Les lecteurs les plus assidus de ce blog ont pu constater que plusieurs de mes derniers billets proposent certaines modélisations du tutorat à distance et de son ingénierie et plus modestement du digital learning. D’autres sont consacrés au recours à l’intelligence artificielle et à ce que pourrait être une «cobotique tutorale». L’interpellation de Le Moigne m’amène donc à réfléchir à ma responsabilisation en tant que créateur de modèles et ce d’autant plus que l’accompagnement des apprenants à distance, devenant un thème d’actualité pressante au regard de la crise sanitaire de la Covid19, un plus grand nombre de personnes découvrent ce blog.
Pour ma part, les leviers de la responsabilisation, je les puise dans une pratique réflexive de mes actions tant la métacognition est puissante à m'aider à déterminer qui j’ai été, ce que je suis et ce que je peux devenir. Il est vrai que, depuis plusieurs mois d’activité intense, tant la nécessité fait loi, et que cela s’est particulièrement révélé vrai durant ces périodes de confinement amenant un développement jamais vu de la formation à distance, j’ai peu accordé de temps à l’introspection. L’arrivée prochaine de la pause de fin d’année et les résolutions à prendre pour celle qui vient seront donc peut-être propices à ce temps de retour sur ma responsabilisation comme auteur du tutorat à distance.
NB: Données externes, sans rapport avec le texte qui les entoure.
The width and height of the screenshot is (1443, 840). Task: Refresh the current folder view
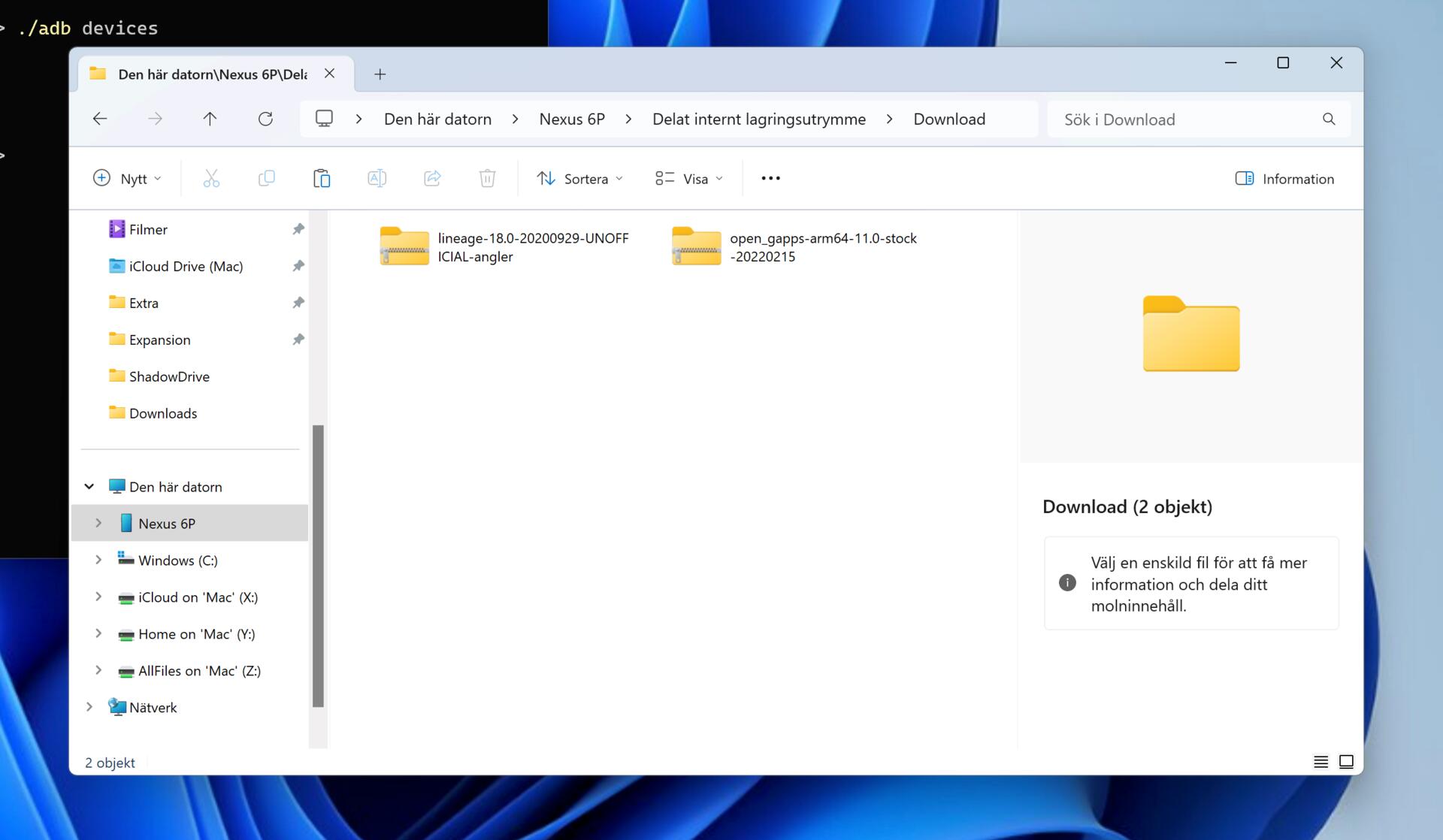tap(265, 119)
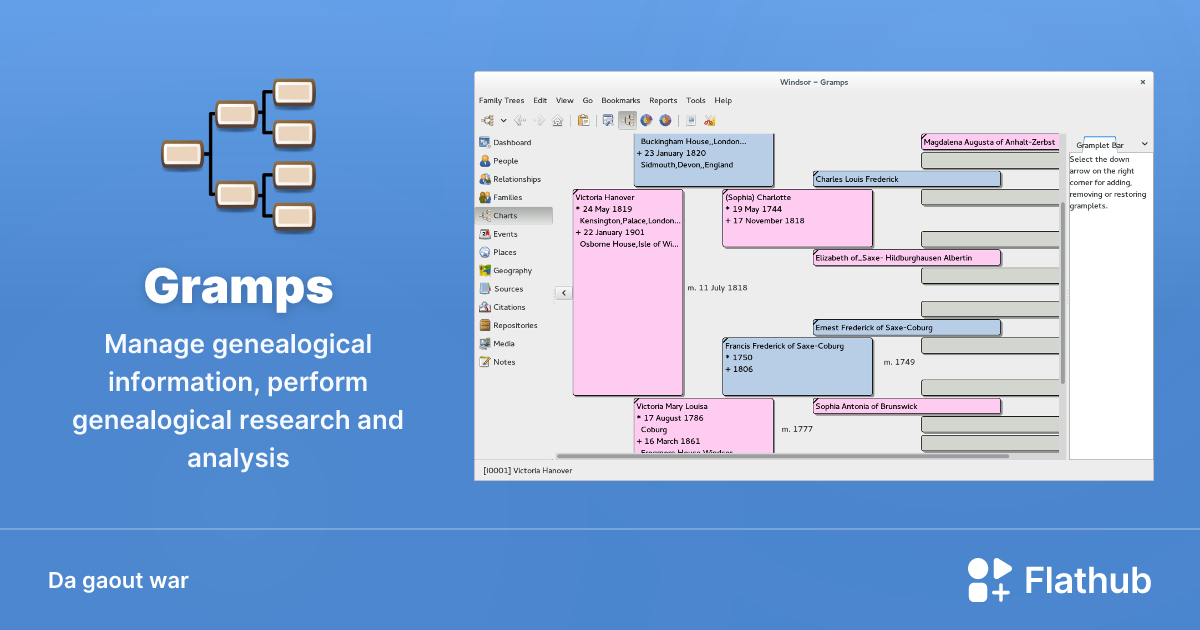Click the scissors tool icon in toolbar
The width and height of the screenshot is (1200, 630).
point(709,121)

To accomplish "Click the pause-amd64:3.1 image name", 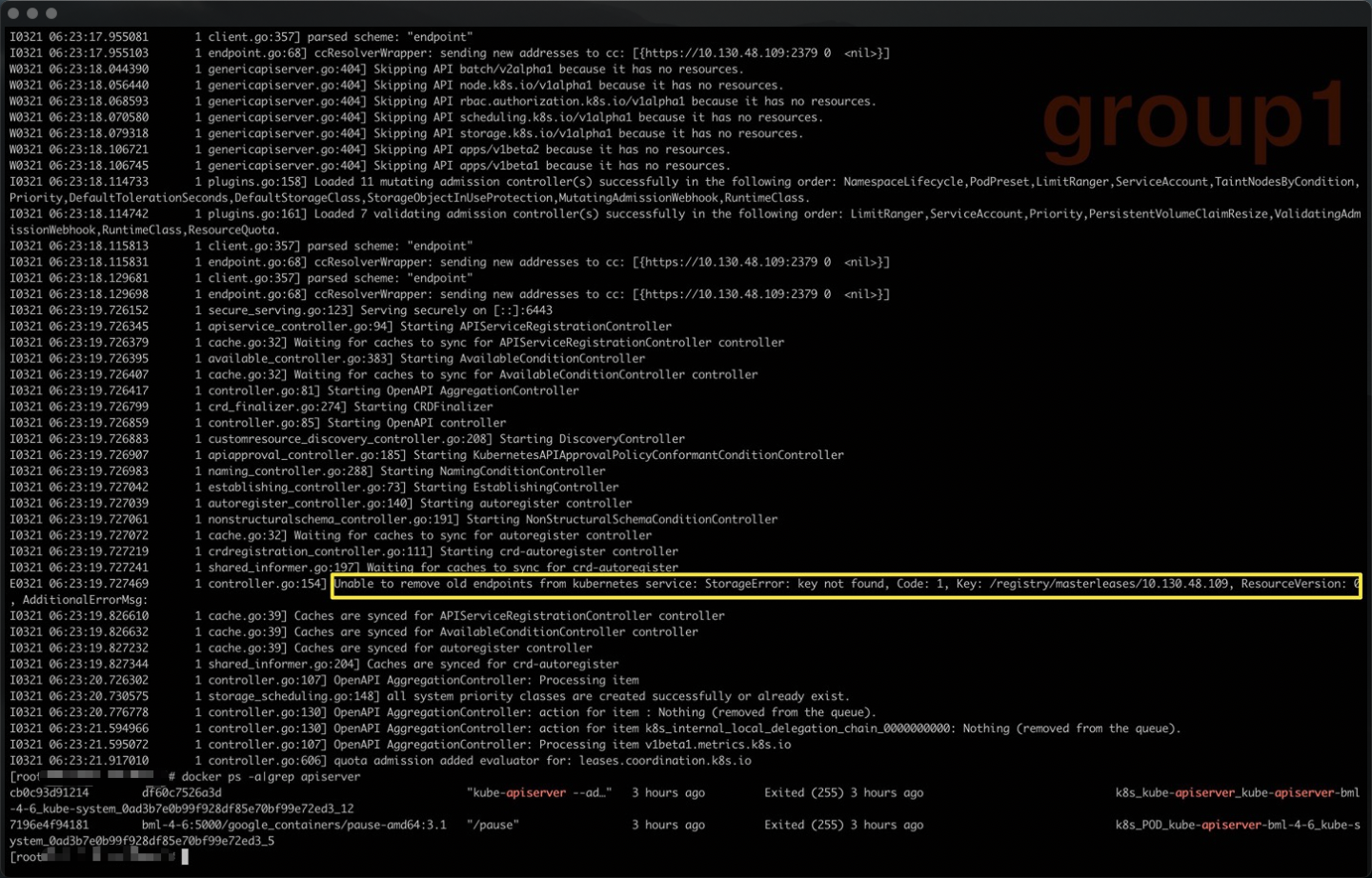I will tap(293, 825).
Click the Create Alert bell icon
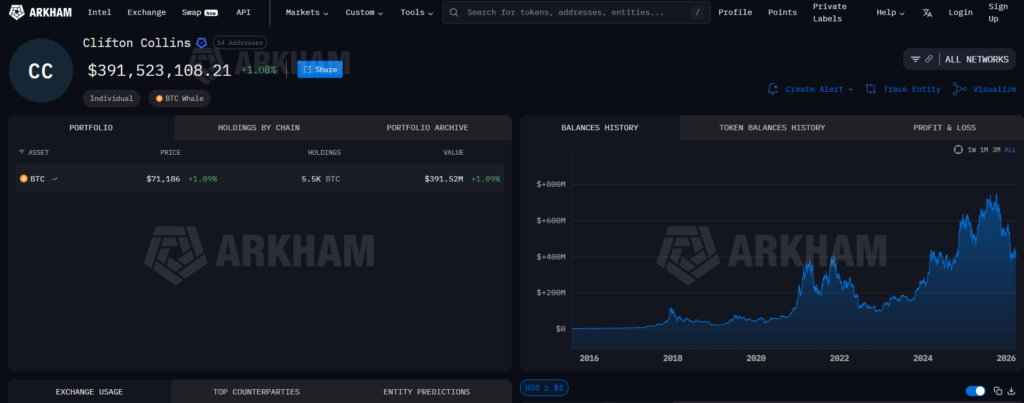 pos(773,89)
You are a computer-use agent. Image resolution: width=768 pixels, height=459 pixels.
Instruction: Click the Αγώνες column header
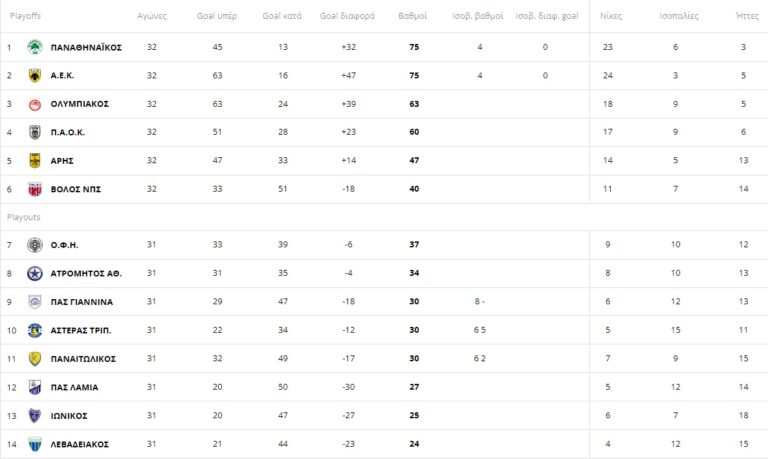152,17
L’éditorial de Le Moigne m’a également interpellé sur l’usage de l’intelligence artificielle dans le tutorat à distance. Lors d’un récent webinaire, j’ai eu l’occasion de voir présenté, rapidement, un algorithme permettant de prédire les abandons d’apprenants engagés dans une formation à distance. Développé au sein de la communauté Moodle, il sera prochainement disponible et j’espère pouvoir bientôt le tester au sein d’un cours universitaire. Toutefois, il apparaît que les indicateurs choisis par les concepteurs de cet algorithme ne soient ni accessibles ni modifiables par l’enseignant-tuteur que je suis. Bien évidemment, je sais, pour connaître une des personnes ayant collaboré à la conception de cet algorithme, que les auteurs ne sont pas des ignorants des raisons multiples qui poussent un apprenant à distance à abandonner et que d’autre part, la prédiction ne pourra que s’améliorer selon les principes du big data et du machine learning, et qu’enfin, il ne s’agit pas de déresponsabiliser les tuteurs par la réalisation d’actions prédéterminées par la machine mais que ceux-ci resteront les juges des actions à mener envers les apprenants.
Pour autant, l’absence de dialogue entre les concepteurs des algorithmes et les personnes qui sont sensées les utiliser, me semble significative d’une distance à parcourir. J’espère qu’elle le sera davantage que lorsqu’au début des années 2000, j’interpellais les éditeurs de LMS pour qu’ils instrumentent mieux le travail des tuteurs à distance, et lorsque, plus récemment, j'ai eu un début de dialogue, au point mort à l’heure actuelle, avec des spécialistes français d’xAPI afin d’expérimenter le potentiel de ce standard pour garder mémoire de la relation tutorale.
En cette fin d’année, horribilis, et à l’aube de la nouvelle, la responsabilisation de chacun et plus particulièrement des modélisateurs, revêt une importance et une urgence certaines tant comme l’a constamment souligné Edgar Morin, tout au long de son œuvre et plus particulièrement dans « La connaissance de la connaissance » (Tome 3 de la Méthode) : «Toute connaissance acquise sur la connaissance devient un moyen de connaissance éclairant la connaissance qui a permis de l’acquérir».